BAGIAN DOKUMEN
========

Nafsu menjawab dengan sikap membantah, “Engkau Engkau, aku aku.”
Nafsu belum sadar akan penciptaannya, Allah perintahkan agar nafsu dipenjarakan selama 100 tahun dengan tidak diberi makan atau pun minum, keadaan nafsu saat itu benar-benar lemah karena lapar dan dahaga. Setelah genap 100 tahun Allah keluarkan nafsu dari ruang tahanan “lapar dan dahaga” Allah bertanya lagi kepadanya,
“Siapa engkau, siapa Aku?”
Setelah semua itu, barulah nafsu mengenal Tuhannya, ia menjawab, “Engkau Tuhan, aku hamba”
Ternyata untuk mengalahkan nafsu yang ada dalam diri manusia tidak perlu dibakar, dipukul melainkan dengan dikarantina dalam penjara “lapar dan dahaga” atau yang kemudian dikenal dengan nama PUASA.
“Sesungguhnya syaitan itu bergerak mengikuti aliran darah, maka persempitlah jalan syaitan dengan lapar dan dahaga.” (HR. Mutafaq ‘Alaih) [1]
Setelah itu Allah memasukkan akal dan nafsu ke dalam diri Adam alaihissalam dan saat Nabi Adam datang ke bumi, keturunan manusia bertambah banyak. Maka peranan nafsu dan akal tidak dapat dipisahkan dari kehidupan manusia. Kemungkaran yang terjadi di atas muka bumi ini adalah dari nafsu, bukan dari akal. [2]
Karena akal dan nafsu ada dalam diri manusia, maka terjadilah pertentangan antara keduanya. Peperangan nafsu dan akal tidak pernah ada henti-hentinya. Kadang-kadang nafsu yang menang, kadang-kadang akal yang menang. Buktinya, jika kita berhadapan dengan perbuatan yang baik, maka nafsu akan menolaknya dan mengajak kepada kejahatan sedangkan akal mengajak kepada kebaikan. Kalau kita mengikuti nafsu, artinya kita kalah. Sebaliknya, jika kita mengikuti akal maka kita menang.

========

DATA YANG DIBERIKAN

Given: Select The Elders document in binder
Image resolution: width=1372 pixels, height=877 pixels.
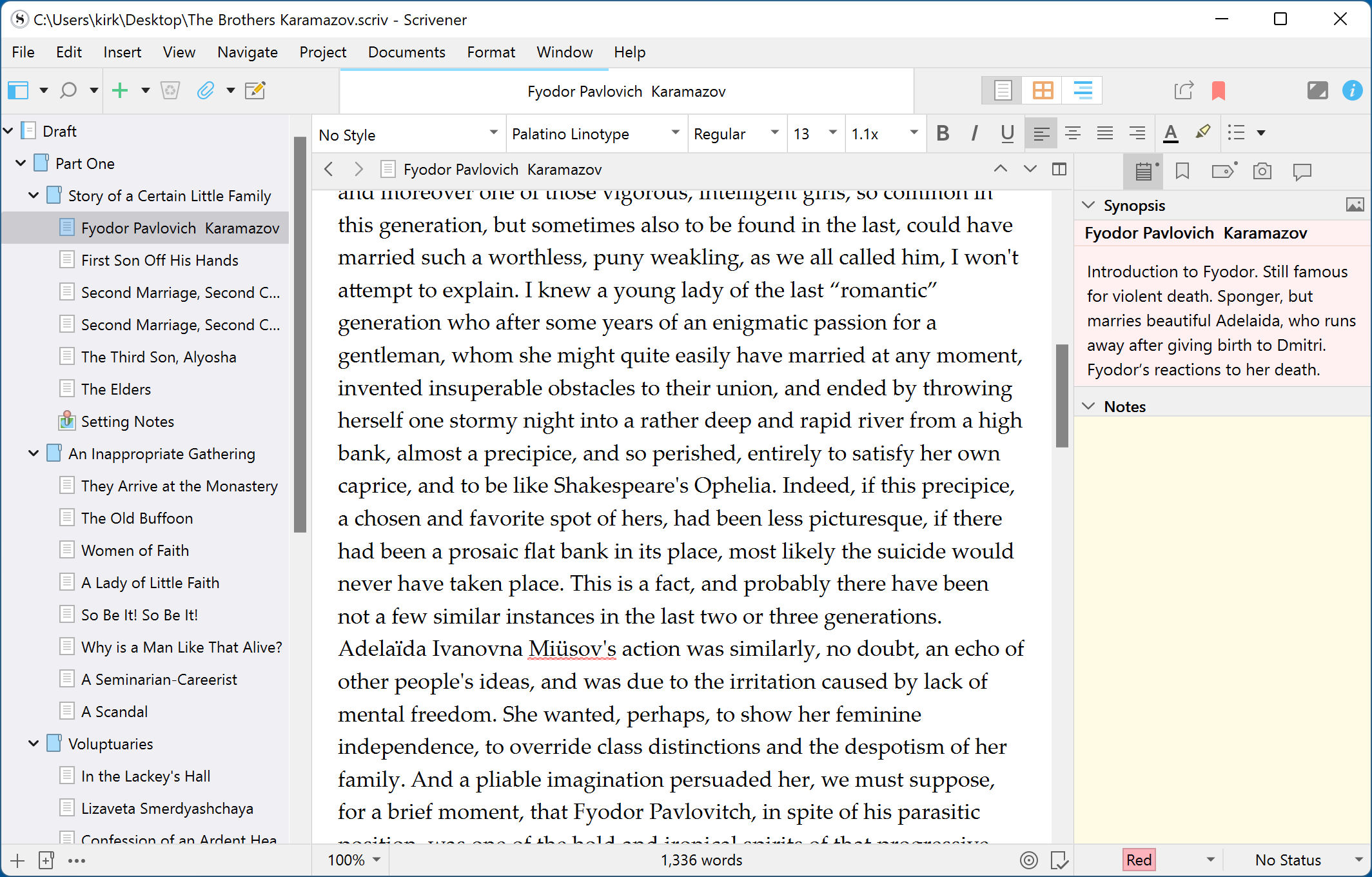Looking at the screenshot, I should (116, 389).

========

PETUNJUK
(a) Menurut bagian dokumen, berapa lama nafsu dipenjarakan tanpa diberi makan atau minum?
(b) Tolong tulis ulang bagian dokumen mulai dari kata "Nafsu menjawab dengan" dan berhenti setelah "dengan nama PUASA.", lalu ganti "dahaga" dengan "haus".

JAWABAN LATIHAN
(a) Selama 100 tahun.

(b)
Nafsu menjawab dengan sikap membantah, “Engkau Engkau, aku aku.”
Nafsu belum sadar akan penciptaannya, Allah perintahkan agar nafsu dipenjarakan selama 100 tahun dengan tidak diberi makan atau pun minum, keadaan nafsu saat itu benar-benar lemah karena lapar dan haus. Setelah genap 100 tahun Allah keluarkan nafsu dari ruang tahanan “lapar dan haus” Allah bertanya lagi kepadanya,
“Siapa engkau, siapa Aku?”
Setelah semua itu, barulah nafsu mengenal Tuhannya, ia menjawab, “Engkau Tuhan, aku hamba”
Ternyata untuk mengalahkan nafsu yang ada dalam diri manusia tidak perlu dibakar, dipukul melainkan dengan dikarantina dalam penjara “lapar dan haus” atau yang kemudian dikenal dengan nama PUASA.